Call of Conscience on Global Warming

The Catholic Committee of Appalachia (CCA) is distributing a DVD, “Climate Change: Our Faith Response,” to all 27 Catholic dioceses in the Appalachian region. The 10-minute DVD is intended for religious education classes and comes with a study guide to underscore the Church’s teaching about the care of creation and humanity’s responsibility for stewardship.

The message is clear — the time for debate is over. Prudent action for the sake of the common good will save millions, possibly billions, from disaster.

Funded in part by the U.S. Conference of Catholic Bishops, the DVD was produced from video footage of a teleconference held in four locations around Appalachia in 2007 discussing the morality of global climate change. To model better stewardship, the conference rejected a central location in favor of a dispersed teleconference format to cut driving distances and lessen its carbon footprint. Speakers in Institute, W.Va., Richmond, Ky., Abingdon, Va., and Asheville, N.C., discussed the irrefutable science behind global warming, its effect on the poor and humanity’s moral responsibility to act.

The video clearly states that no credible scientist doubts the existence of global warming, unless that scientist works for an energy company. Corporations that forestalled action against global warming used a strategy developed by the tobacco industry during the early 1950s. That strategy demanded more evidence and greater scientific certitude, plus it ignored the big picture and questioned the details.

One graph in particular, dubbed the “hockey stick,” represents a Cartesian graph of temperature over time that appears nearly flat for a thousand years, then abruptly turns upward with the intense use of oil from the 1860s.
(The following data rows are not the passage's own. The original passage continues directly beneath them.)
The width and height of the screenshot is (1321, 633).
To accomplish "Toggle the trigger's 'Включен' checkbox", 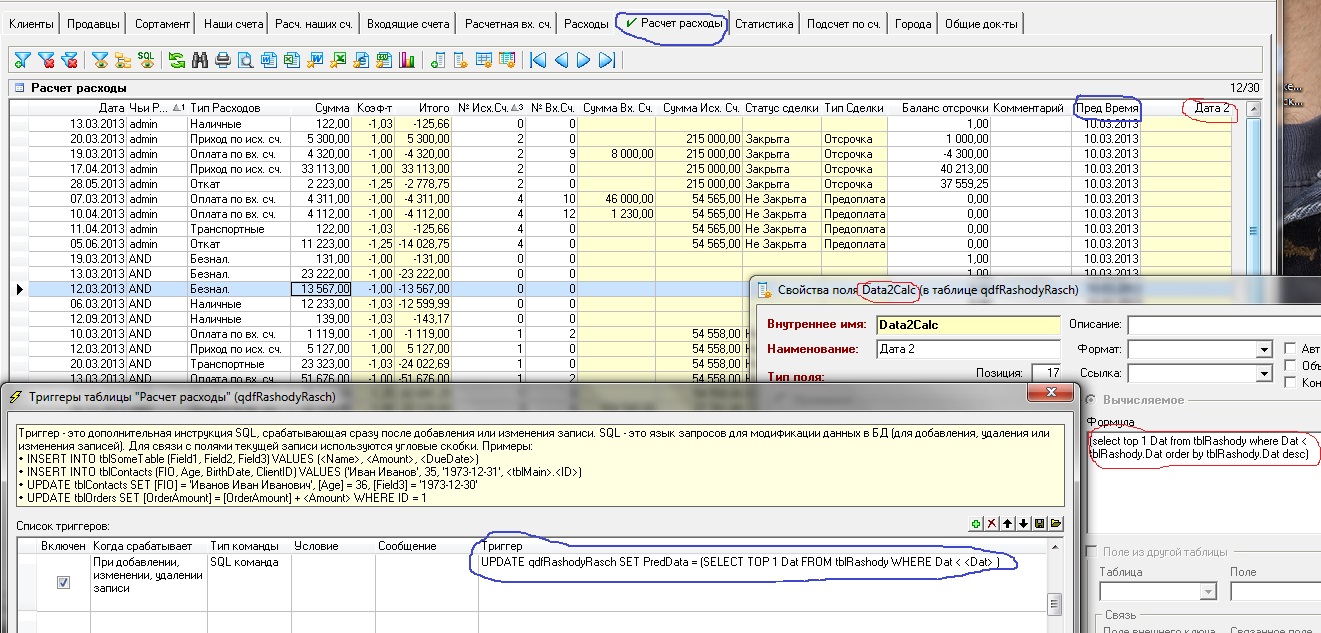I will (64, 582).
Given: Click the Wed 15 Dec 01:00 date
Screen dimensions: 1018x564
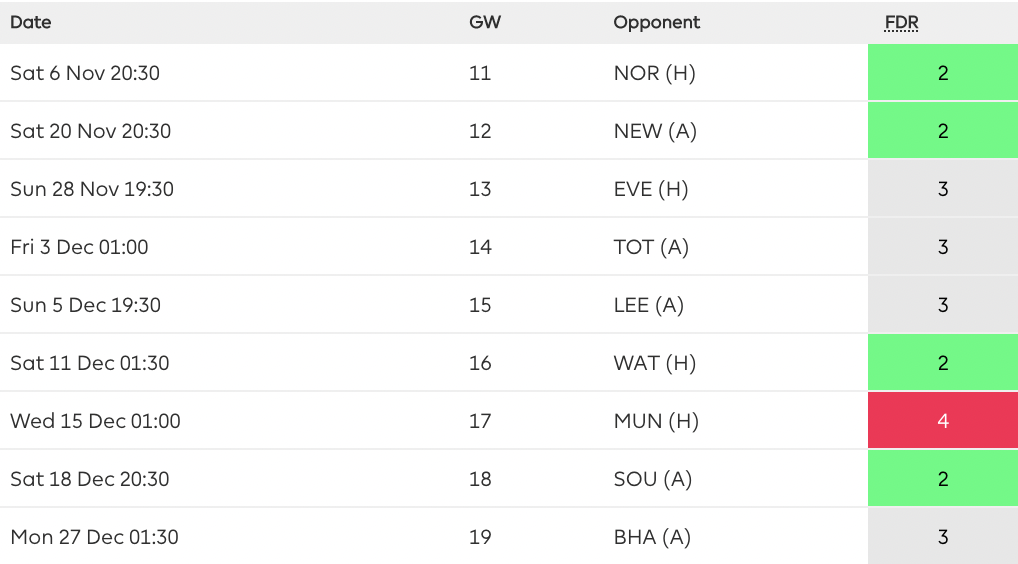Looking at the screenshot, I should click(x=95, y=421).
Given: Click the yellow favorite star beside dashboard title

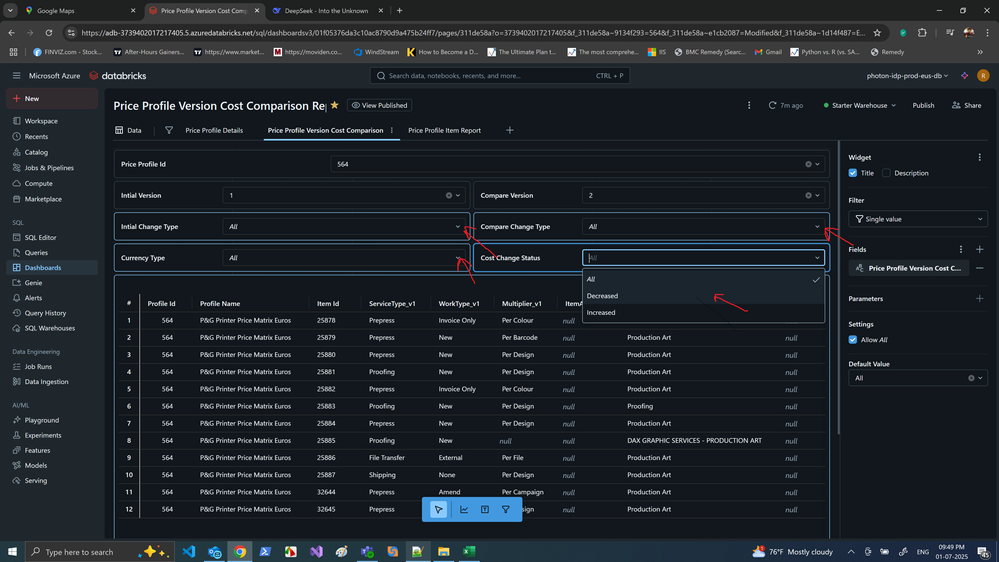Looking at the screenshot, I should [335, 105].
The energy industry, by funding institutes and free-market think tanks, rallied scientists and statisticians to quibble over details to cast doubt on the ultimate findings. Yet, not one of the 900-plus papers published between 1993 and 2003 on global climate change disagreed with the big picture: The climate is changing and human activity is largely to blame.
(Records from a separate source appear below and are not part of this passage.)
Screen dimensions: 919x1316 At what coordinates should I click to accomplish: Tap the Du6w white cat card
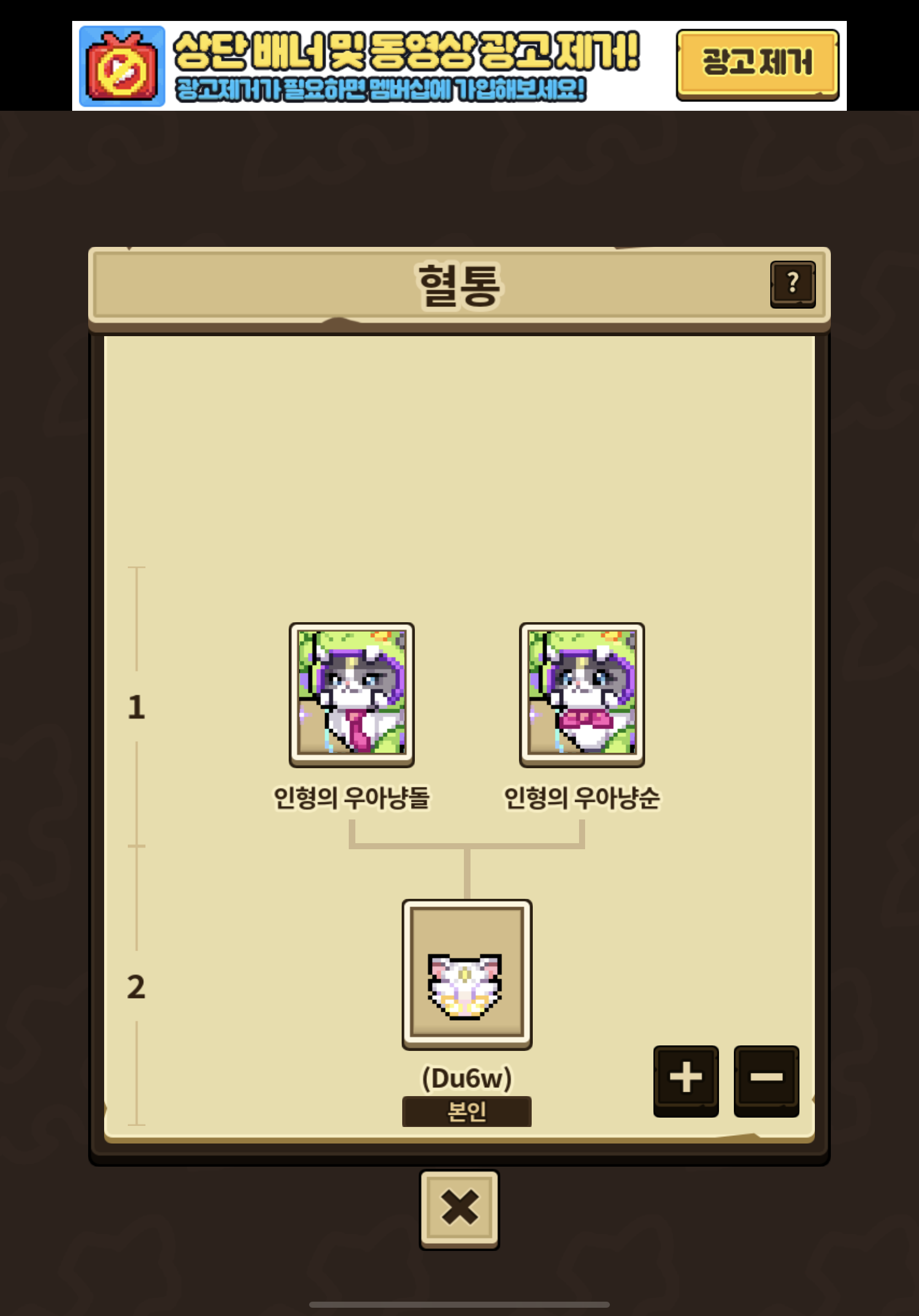point(467,974)
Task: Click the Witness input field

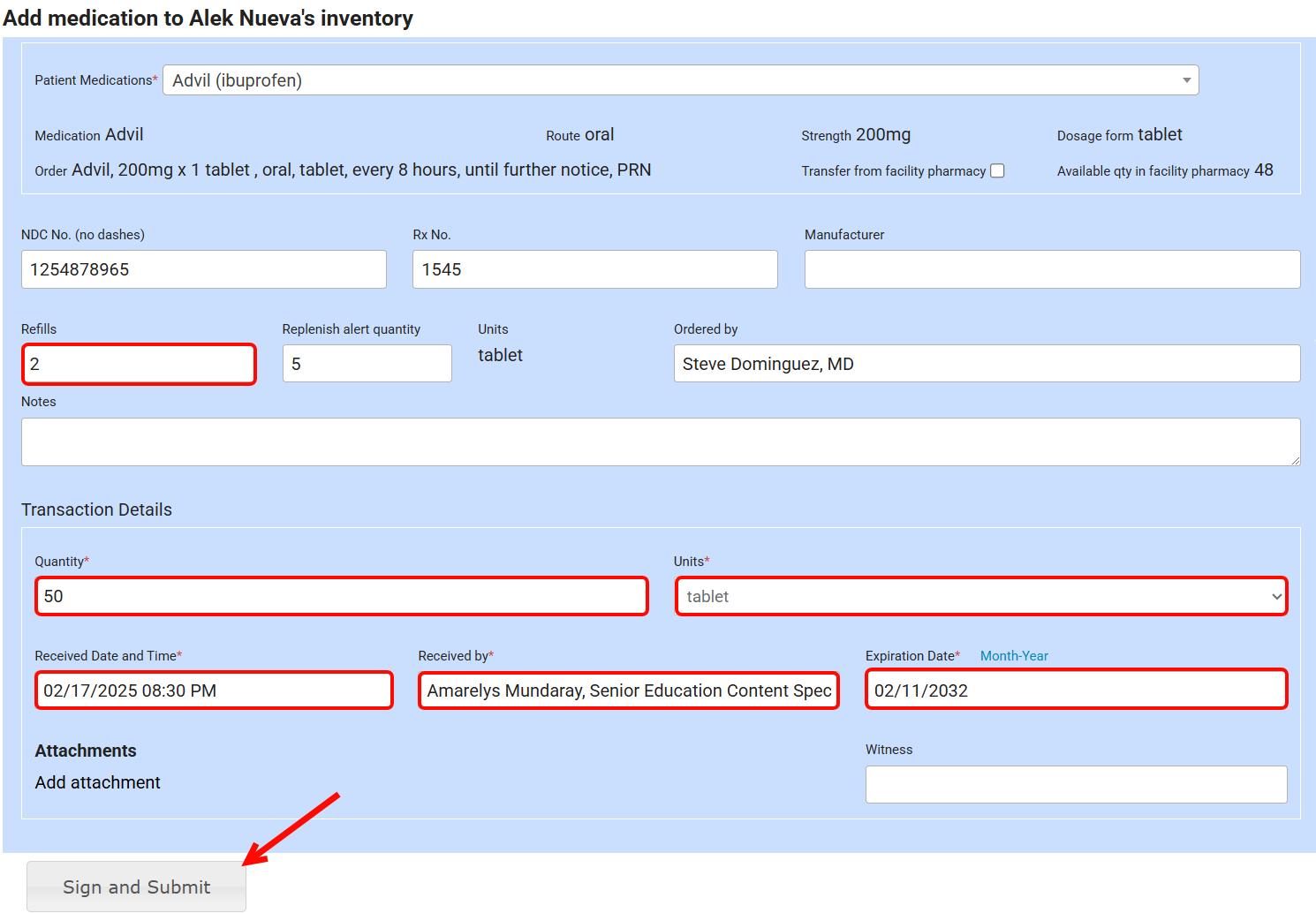Action: click(1075, 784)
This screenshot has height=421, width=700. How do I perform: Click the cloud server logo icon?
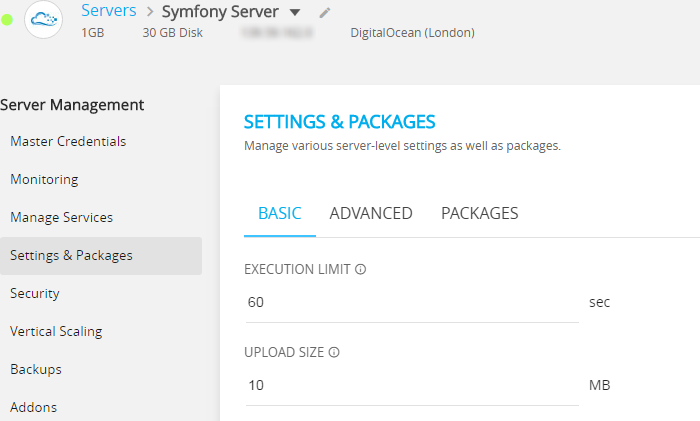coord(44,20)
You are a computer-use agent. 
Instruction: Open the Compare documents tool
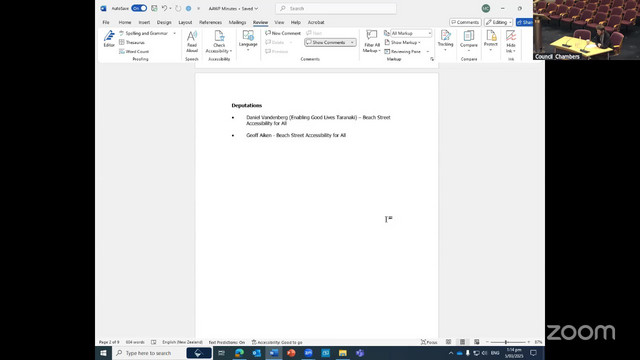pyautogui.click(x=469, y=40)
Still, a 2006 ABC News poll showed that while 85 percent of those surveyed believe global warming is “probably” happening, 60 percent think scientists are still debating it. The “tobacco strategy” used by the energy industry succeeded in obfuscating the main outline of global warming and thus delayed the political will to reduce greenhouse gas emissions for nearly two decades.

The call of conscience comes from Appalachia because in the coalfields we see the direct effects of cheap energy on communities and people. Mountaintop removal (MTR), an aggressive mining practice that removes sometimes the top 500 feet of a mountain, is the cheapest way to mine coal, but the practice pollutes the water, buries the streams and destroys the ecosystem. Local folks, besides seeing the beauty of their beloved mountains destroyed, suffer cracked foundations from blasting and more frequent flooding from deforestation.

The sulfur dioxide coming from coal to generate electricity causes acid rain, smog, asthma, respiratory infections and lung disease. The Clean Air Task Force, commissioned by the EPA in 2000, found that coal-fired power plants account for 30,000 deaths per year in the U.S.

 “Live simply, so others can simply live” has direct application to the mountains. To waste electricity in Chicago (hence, to live extravagantly) produces more greenhouse gases for the atmosphere and pulls down a mountain in Appalachia.

The DVD (available from CCA) hopes to encourage a more intentional, creation-centered spirituality. John Paul II reminded us: “No peaceful society can afford to neglect either respect for life or the fact that there is an integrity to creation.”